_HOW TO COMPLETE THIS TASK_
The material below must be retyped in full, with every line kept exactly as it is.

_DATA TO USE_
___

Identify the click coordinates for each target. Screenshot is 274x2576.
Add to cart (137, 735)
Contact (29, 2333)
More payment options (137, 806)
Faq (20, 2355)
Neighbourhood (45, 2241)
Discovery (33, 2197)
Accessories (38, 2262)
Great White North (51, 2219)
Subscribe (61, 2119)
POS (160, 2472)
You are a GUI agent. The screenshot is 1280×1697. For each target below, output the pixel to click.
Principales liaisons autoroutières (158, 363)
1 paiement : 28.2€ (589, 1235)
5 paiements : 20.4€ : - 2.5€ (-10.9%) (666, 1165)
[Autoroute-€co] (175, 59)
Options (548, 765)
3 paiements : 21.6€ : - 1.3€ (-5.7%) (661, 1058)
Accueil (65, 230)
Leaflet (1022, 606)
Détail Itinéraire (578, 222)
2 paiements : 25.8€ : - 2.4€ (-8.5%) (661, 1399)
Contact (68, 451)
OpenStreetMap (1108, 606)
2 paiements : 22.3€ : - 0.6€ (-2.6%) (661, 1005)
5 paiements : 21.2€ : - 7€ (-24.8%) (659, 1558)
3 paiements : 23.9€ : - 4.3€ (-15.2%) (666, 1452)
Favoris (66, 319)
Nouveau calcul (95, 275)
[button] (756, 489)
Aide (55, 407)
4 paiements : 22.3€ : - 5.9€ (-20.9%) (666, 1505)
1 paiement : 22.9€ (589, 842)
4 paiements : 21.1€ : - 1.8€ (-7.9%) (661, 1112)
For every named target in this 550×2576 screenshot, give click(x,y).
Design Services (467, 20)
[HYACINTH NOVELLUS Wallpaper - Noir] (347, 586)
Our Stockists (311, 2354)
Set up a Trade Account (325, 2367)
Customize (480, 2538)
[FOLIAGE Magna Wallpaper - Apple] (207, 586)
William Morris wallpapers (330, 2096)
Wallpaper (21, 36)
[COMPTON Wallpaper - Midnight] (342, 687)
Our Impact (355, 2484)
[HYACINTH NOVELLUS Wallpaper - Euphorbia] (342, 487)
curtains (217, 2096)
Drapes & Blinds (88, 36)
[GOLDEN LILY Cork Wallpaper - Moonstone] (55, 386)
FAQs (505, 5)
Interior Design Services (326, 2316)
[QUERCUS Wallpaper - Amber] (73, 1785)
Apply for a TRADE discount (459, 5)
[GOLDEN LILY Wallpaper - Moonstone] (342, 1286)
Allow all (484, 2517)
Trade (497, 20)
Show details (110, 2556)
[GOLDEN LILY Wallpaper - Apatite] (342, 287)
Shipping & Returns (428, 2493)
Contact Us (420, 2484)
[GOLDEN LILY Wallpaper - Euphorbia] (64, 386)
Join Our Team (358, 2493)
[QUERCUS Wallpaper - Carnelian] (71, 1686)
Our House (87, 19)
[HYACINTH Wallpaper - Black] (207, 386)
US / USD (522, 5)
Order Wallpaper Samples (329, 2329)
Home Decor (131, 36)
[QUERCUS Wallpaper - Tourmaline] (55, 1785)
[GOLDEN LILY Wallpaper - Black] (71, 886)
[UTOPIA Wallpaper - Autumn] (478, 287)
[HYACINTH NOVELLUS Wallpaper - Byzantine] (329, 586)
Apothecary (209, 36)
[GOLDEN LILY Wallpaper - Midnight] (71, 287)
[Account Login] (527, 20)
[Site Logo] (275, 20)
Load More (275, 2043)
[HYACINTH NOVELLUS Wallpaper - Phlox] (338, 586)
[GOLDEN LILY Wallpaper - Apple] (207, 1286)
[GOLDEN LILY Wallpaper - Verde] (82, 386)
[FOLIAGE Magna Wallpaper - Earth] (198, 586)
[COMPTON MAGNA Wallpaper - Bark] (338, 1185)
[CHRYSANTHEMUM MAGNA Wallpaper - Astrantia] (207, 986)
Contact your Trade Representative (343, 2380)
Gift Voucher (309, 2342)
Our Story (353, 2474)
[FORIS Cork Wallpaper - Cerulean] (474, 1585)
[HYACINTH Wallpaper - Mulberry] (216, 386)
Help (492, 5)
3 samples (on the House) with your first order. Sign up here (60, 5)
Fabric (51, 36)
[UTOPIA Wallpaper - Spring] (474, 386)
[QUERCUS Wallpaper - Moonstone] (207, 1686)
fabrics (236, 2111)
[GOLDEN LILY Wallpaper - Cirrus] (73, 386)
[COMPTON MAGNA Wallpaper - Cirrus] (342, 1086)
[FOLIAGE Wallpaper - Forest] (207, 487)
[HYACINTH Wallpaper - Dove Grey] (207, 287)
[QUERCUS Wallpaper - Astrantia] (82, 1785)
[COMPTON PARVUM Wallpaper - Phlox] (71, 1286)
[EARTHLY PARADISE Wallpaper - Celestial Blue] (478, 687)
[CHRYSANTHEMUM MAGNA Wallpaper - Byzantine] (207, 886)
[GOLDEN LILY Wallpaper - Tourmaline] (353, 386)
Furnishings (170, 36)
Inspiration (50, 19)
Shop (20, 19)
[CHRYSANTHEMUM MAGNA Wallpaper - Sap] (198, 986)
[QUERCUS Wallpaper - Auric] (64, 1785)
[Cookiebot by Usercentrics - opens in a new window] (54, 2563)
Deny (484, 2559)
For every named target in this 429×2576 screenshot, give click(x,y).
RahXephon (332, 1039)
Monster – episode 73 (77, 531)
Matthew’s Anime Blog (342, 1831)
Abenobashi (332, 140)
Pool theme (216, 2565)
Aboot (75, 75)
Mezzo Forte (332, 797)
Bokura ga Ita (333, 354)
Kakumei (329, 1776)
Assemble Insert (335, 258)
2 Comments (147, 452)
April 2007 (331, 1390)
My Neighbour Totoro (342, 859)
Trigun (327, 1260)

___

_RESPONSE_
Identify the click coordinates for each target. Screenshot is 274x2576.
Add to cart (137, 735)
Contact (29, 2333)
More payment options (137, 806)
Faq (20, 2355)
Neighbourhood (45, 2241)
Discovery (33, 2197)
Accessories (38, 2262)
Great White North (51, 2219)
Subscribe (61, 2119)
POS (160, 2472)
You are a GUI agent. The screenshot is 1280×1697. For each target below, output the pixel to click.
Principales liaisons autoroutières (158, 363)
1 paiement : 28.2€ (589, 1235)
5 paiements : 20.4€ : - 2.5€ (-10.9%) (666, 1165)
[Autoroute-€co] (175, 59)
Options (548, 765)
3 paiements : 21.6€ : - 1.3€ (-5.7%) (661, 1058)
Accueil (65, 230)
Leaflet (1022, 606)
Détail Itinéraire (578, 222)
2 paiements : 25.8€ : - 2.4€ (-8.5%) (661, 1399)
Contact (68, 451)
OpenStreetMap (1108, 606)
2 paiements : 22.3€ : - 0.6€ (-2.6%) (661, 1005)
5 paiements : 21.2€ : - 7€ (-24.8%) (659, 1558)
3 paiements : 23.9€ : - 4.3€ (-15.2%) (666, 1452)
Favoris (66, 319)
Nouveau calcul (95, 275)
[button] (756, 489)
Aide (55, 407)
4 paiements : 22.3€ : - 5.9€ (-20.9%) (666, 1505)
1 paiement : 22.9€ (589, 842)
4 paiements : 21.1€ : - 1.8€ (-7.9%) (661, 1112)
For every named target in this 550×2576 screenshot, give click(x,y).
Design Services (467, 20)
[HYACINTH NOVELLUS Wallpaper - Noir] (347, 586)
Our Stockists (311, 2354)
Set up a Trade Account (325, 2367)
Customize (480, 2538)
[FOLIAGE Magna Wallpaper - Apple] (207, 586)
William Morris wallpapers (330, 2096)
Wallpaper (21, 36)
[COMPTON Wallpaper - Midnight] (342, 687)
Our Impact (355, 2484)
[HYACINTH NOVELLUS Wallpaper - Euphorbia] (342, 487)
curtains (217, 2096)
Drapes & Blinds (88, 36)
[GOLDEN LILY Cork Wallpaper - Moonstone] (55, 386)
FAQs (505, 5)
Interior Design Services (326, 2316)
[QUERCUS Wallpaper - Amber] (73, 1785)
Apply for a TRADE discount (459, 5)
[GOLDEN LILY Wallpaper - Moonstone] (342, 1286)
Allow all (484, 2517)
Trade (497, 20)
Show details (110, 2556)
[GOLDEN LILY Wallpaper - Apatite] (342, 287)
Shipping & Returns (428, 2493)
Contact Us (420, 2484)
[GOLDEN LILY Wallpaper - Euphorbia] (64, 386)
Join Our Team (358, 2493)
[QUERCUS Wallpaper - Carnelian] (71, 1686)
Our House (87, 19)
[HYACINTH Wallpaper - Black] (207, 386)
US / USD (522, 5)
Order Wallpaper Samples (329, 2329)
Home Decor (131, 36)
[QUERCUS Wallpaper - Tourmaline] (55, 1785)
[GOLDEN LILY Wallpaper - Black] (71, 886)
[UTOPIA Wallpaper - Autumn] (478, 287)
[HYACINTH NOVELLUS Wallpaper - Byzantine] (329, 586)
Apothecary (209, 36)
[GOLDEN LILY Wallpaper - Midnight] (71, 287)
[Account Login] (527, 20)
[Site Logo] (275, 20)
Load More (275, 2043)
[HYACINTH NOVELLUS Wallpaper - Phlox] (338, 586)
[GOLDEN LILY Wallpaper - Apple] (207, 1286)
[GOLDEN LILY Wallpaper - Verde] (82, 386)
[FOLIAGE Magna Wallpaper - Earth] (198, 586)
[COMPTON MAGNA Wallpaper - Bark] (338, 1185)
[CHRYSANTHEMUM MAGNA Wallpaper - Astrantia] (207, 986)
Contact your Trade Representative (343, 2380)
Gift Voucher (309, 2342)
Our Story (353, 2474)
[FORIS Cork Wallpaper - Cerulean] (474, 1585)
[HYACINTH Wallpaper - Mulberry] (216, 386)
Help (492, 5)
3 samples (on the House) with your first order. Sign up here (60, 5)
Fabric (51, 36)
[UTOPIA Wallpaper - Spring] (474, 386)
[QUERCUS Wallpaper - Moonstone] (207, 1686)
fabrics (236, 2111)
[GOLDEN LILY Wallpaper - Cirrus] (73, 386)
[COMPTON MAGNA Wallpaper - Cirrus] (342, 1086)
[FOLIAGE Wallpaper - Forest] (207, 487)
[HYACINTH Wallpaper - Dove Grey] (207, 287)
[QUERCUS Wallpaper - Astrantia] (82, 1785)
[COMPTON PARVUM Wallpaper - Phlox] (71, 1286)
[EARTHLY PARADISE Wallpaper - Celestial Blue] (478, 687)
[CHRYSANTHEMUM MAGNA Wallpaper - Byzantine] (207, 886)
[GOLDEN LILY Wallpaper - Tourmaline] (353, 386)
Furnishings (170, 36)
Inspiration (50, 19)
Shop (20, 19)
[CHRYSANTHEMUM MAGNA Wallpaper - Sap] (198, 986)
[QUERCUS Wallpaper - Auric] (64, 1785)
[Cookiebot by Usercentrics - opens in a new window] (54, 2563)
Deny (484, 2559)
For every named target in this 429×2576 screenshot, give click(x,y).
RahXephon (332, 1039)
Monster – episode 73 (77, 531)
Matthew’s Anime Blog (342, 1831)
Abenobashi (332, 140)
Pool theme (216, 2565)
Aboot (75, 75)
Mezzo Forte (332, 797)
Bokura ga Ita (333, 354)
Kakumei (329, 1776)
Assemble Insert (335, 258)
2 Comments (147, 452)
April 2007 (331, 1390)
My Neighbour Totoro (342, 859)
Trigun (327, 1260)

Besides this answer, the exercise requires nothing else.